Qu’est-ce que la phénoménologie pour avoir son mot à dire sur le corps ? Une phénoménologie du corps, du phénomène du corps ? La phénoménologie, c’est, en un mot, étudier cet excès, la transcendance (phénoménologique) du phénomène du cor, ou devrions-nous dire la descendance, la ‘rétroscendance’ ou la trans-immanence du phénomène du cor sur tout ce qui viendrait le ramener sur une ou des déterminations, causales, scientifiques, ontologiques, théologiques, eidétiques, idéales, imaginaires, matérielles (le phénomène du corps n’est pas chose ou objet, c’est rien et c’est parce qu’il n’est rien qu’on ne peut pas, en principe, le prendre pour un moyen, utile – on le sait trop bien, on peut le décapiter, le torturer, l’exterminer – il n’y a pas de garantie, seul rempart : juste un excès à inventer, à narrer, à faire, à être, à vivre). Au profit de ce qui, reste inassimilable et irréductible, constitue l’énigme du corps, justement son excès, sa transcendance phénoménologique. Excès, solde, reste ou résidu dit phénoménologique apparenté à ce que Lacan appelle le Réel, non symbolisable et non spécularisable. Ce reste, comme le trou chez Lacan, jamais vous ne l’aurez, dit aussi la phénoménologie. Le pari de la méthode phénoménologique est de traiter cette transcendance phénoménologique ouverte sur l’abîme, de cet excès singulier, sans cependant ‘tomber’ ni sur une transcendance déterminée (tournant théologique de la phénoménologie française pointé par Dominique Janicaud), ni sur une immanence froide.
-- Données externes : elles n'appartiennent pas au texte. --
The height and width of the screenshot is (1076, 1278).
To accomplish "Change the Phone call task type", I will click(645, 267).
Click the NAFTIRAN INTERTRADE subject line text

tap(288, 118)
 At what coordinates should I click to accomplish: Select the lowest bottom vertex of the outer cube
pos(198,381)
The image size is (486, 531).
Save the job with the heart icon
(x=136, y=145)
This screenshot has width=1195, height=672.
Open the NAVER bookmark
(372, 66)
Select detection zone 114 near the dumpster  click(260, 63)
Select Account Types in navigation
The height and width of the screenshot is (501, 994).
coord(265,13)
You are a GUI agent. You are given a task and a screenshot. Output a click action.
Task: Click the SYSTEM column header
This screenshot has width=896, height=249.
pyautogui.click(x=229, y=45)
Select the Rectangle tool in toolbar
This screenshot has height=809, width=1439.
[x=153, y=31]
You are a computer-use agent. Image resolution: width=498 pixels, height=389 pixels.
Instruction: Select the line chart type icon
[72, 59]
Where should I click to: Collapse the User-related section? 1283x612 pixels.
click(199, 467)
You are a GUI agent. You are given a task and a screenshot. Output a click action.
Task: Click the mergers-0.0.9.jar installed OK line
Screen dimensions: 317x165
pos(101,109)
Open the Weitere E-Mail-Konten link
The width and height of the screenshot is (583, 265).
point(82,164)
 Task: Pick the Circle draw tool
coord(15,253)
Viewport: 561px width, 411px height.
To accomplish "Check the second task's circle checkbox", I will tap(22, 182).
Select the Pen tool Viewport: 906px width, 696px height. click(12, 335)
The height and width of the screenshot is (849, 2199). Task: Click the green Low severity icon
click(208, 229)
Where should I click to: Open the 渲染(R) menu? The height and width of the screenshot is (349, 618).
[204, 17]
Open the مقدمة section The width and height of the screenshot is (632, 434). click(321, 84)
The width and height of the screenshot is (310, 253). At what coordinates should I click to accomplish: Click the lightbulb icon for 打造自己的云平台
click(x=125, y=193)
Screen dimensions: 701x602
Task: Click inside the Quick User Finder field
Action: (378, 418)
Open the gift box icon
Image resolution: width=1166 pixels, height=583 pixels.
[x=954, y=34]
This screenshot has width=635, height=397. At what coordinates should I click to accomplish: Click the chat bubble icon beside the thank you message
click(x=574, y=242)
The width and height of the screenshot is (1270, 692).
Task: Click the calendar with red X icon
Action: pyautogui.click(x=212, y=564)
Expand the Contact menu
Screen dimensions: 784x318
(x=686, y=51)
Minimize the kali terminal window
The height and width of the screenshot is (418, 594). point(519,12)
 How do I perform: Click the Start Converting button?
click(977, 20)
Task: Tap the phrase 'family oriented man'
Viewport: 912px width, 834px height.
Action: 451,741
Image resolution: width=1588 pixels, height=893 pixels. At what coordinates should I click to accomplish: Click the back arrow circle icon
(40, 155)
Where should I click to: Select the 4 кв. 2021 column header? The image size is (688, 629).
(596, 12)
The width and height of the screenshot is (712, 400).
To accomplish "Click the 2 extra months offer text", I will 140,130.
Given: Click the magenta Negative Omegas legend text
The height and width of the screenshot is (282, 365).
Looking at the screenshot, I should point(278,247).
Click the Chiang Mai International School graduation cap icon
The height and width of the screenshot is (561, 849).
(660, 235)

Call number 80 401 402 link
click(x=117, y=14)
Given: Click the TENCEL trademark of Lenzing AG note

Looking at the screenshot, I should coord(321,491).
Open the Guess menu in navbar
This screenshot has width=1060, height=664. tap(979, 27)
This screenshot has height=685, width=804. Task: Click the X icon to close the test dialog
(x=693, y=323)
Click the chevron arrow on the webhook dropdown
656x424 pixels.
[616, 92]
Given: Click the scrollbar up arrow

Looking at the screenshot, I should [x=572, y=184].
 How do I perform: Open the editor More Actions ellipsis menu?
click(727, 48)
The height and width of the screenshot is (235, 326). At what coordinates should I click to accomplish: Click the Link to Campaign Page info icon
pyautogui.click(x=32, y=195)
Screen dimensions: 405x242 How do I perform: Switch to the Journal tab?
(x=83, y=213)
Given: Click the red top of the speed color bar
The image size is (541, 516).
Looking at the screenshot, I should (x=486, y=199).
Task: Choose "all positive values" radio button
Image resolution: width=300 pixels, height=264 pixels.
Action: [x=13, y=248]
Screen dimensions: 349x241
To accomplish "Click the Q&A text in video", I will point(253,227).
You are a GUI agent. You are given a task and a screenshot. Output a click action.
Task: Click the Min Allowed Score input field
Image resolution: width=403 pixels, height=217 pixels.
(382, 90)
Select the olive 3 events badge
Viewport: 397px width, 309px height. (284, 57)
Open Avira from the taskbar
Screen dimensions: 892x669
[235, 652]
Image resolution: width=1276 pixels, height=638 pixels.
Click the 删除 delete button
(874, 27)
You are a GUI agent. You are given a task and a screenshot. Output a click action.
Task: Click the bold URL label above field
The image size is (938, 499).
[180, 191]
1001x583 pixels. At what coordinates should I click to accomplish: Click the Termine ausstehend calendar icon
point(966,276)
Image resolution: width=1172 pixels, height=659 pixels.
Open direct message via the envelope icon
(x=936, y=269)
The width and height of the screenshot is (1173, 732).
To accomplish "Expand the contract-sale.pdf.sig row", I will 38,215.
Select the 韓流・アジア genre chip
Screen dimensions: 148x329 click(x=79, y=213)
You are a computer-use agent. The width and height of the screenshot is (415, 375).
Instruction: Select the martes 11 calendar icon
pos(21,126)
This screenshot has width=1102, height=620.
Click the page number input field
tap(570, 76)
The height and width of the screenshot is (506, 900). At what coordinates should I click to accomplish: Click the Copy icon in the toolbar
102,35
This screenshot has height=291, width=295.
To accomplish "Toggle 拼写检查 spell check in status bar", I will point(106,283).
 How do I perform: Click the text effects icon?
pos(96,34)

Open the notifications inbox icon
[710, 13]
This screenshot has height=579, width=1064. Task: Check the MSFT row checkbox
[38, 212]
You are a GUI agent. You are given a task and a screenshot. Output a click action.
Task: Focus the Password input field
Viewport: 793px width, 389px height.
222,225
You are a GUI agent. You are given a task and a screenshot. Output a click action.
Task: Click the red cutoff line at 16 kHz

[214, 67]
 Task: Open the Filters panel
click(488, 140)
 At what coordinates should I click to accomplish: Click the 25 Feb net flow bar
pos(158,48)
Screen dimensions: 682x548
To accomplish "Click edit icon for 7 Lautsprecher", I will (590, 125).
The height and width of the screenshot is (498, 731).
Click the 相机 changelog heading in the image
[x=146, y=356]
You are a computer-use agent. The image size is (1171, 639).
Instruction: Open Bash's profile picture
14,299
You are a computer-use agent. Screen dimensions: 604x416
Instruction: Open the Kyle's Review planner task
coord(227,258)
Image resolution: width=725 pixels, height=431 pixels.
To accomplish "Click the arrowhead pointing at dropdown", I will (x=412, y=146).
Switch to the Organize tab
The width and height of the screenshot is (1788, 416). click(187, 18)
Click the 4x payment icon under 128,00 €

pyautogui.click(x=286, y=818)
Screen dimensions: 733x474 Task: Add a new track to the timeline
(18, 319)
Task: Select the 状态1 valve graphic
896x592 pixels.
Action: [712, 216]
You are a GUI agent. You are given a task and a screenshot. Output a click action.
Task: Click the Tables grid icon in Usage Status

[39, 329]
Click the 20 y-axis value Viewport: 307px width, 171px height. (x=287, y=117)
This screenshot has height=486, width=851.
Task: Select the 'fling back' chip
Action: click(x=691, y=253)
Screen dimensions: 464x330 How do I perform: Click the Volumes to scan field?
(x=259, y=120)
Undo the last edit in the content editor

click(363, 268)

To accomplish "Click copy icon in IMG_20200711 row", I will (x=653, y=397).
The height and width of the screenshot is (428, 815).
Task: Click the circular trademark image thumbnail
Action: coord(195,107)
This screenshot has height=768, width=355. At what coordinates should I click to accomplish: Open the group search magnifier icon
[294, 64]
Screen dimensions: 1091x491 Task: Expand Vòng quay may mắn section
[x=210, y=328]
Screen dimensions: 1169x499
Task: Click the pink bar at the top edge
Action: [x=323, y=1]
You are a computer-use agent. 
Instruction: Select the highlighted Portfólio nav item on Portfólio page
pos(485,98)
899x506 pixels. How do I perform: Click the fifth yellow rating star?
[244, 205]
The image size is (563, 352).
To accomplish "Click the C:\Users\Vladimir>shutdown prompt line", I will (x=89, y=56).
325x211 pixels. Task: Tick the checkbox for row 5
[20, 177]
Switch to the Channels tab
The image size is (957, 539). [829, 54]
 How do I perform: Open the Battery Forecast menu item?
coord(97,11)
Il se fait que rencontrer le rien que phénomène de la phénoménologie, le rien que phénomène du corps, affole, dépossède, fait chuter, fait inventer, est imprévisible, événement, entre étrangeté et ignorance. C’est aussi l’énigme du cor.

Ainsi, une certaine philosophie fait le pari peut-être insensé et fou que tout n’est pas causal ou sous la coupe de la catégorie de causalité mais que tout, comme par exemple le corps, recèle un sens de l’expérience humaine qui échappe, un excès, et qui ne va pas de soi, ou plutôt qui interroge ce qui ne va pas de soi dans ce qui va de soi, dans ce qui va apparemment de soi. Le pari que les ressources en sens débordent tout ce qu’on peut dire ou prédire, théoriser ou mettre en coordonnées scientifiques ou autres, pari de ce qu’il y a toujours plus, ou moins du reste, dans la phénoménalité. Corps toujours déjà parlant, au langage mais dont le sens est à produire, reste à faire, toujours à faire. Merleau-Ponty a cette phrase redoutable : « L’Etre est ce qui exige de nous création pour que nous en ayons l’expérience », l’être qui est la chair, pour lui le corps de chair et la chair du monde, est ce qui exige de nous création pour que nous en ayons l’expérience. C’est à une phénoménologie de l’invisible du corps (Merleau-Ponty) qu’on est mené, phénoménologie de l’inapparent (Heidegger), métaphysique phénoménologique du corps chez Richir qui donne du sens à ce qui n’existe pas comme le disait Valéry : « Il n’est rien de si beau que ce qui n’existe pas », car à créer, à faire, à vivre, corps à créer, corps à faire, corps à vivre et à détruire, à mourir bien évidemment.

En conclusion, afin d’ouvrir toutes ces questions à la discussion, nous appelons donc ‘ce corps’ ‘gonflement de l’âme’ dont parle Merleau-Ponty, cette ‘âme’ ‘excès du corps’ dont il est question chez Marc Richir ou cette ‘genèse du corps’ que ‘l’âme abrite en soi’ et où ‘le corps est la genèse de l’âme’ pour Max Loreau, ce corps qui n’est pas encore ou plus dialectisé en opposition ou en monisme, nous nommons ce corps, le cor, c o r, ce qui à même le corps en tisse son énigme, en sus du corps physico-chimique, certes nécessaire mais non suffisant, que la science objective institue et traite avec plus ou moins de succès. Cor alors vécu, cor du vivre incarné, cor d’une communauté inavouable dirait Blanchot, cor phénoménologique, cor masse et rythme, cor fort singulier car, et c’est là toute la difficulté, cor non spatial et non temporel, cor certes pas immortel mais pourquoi pas éternel.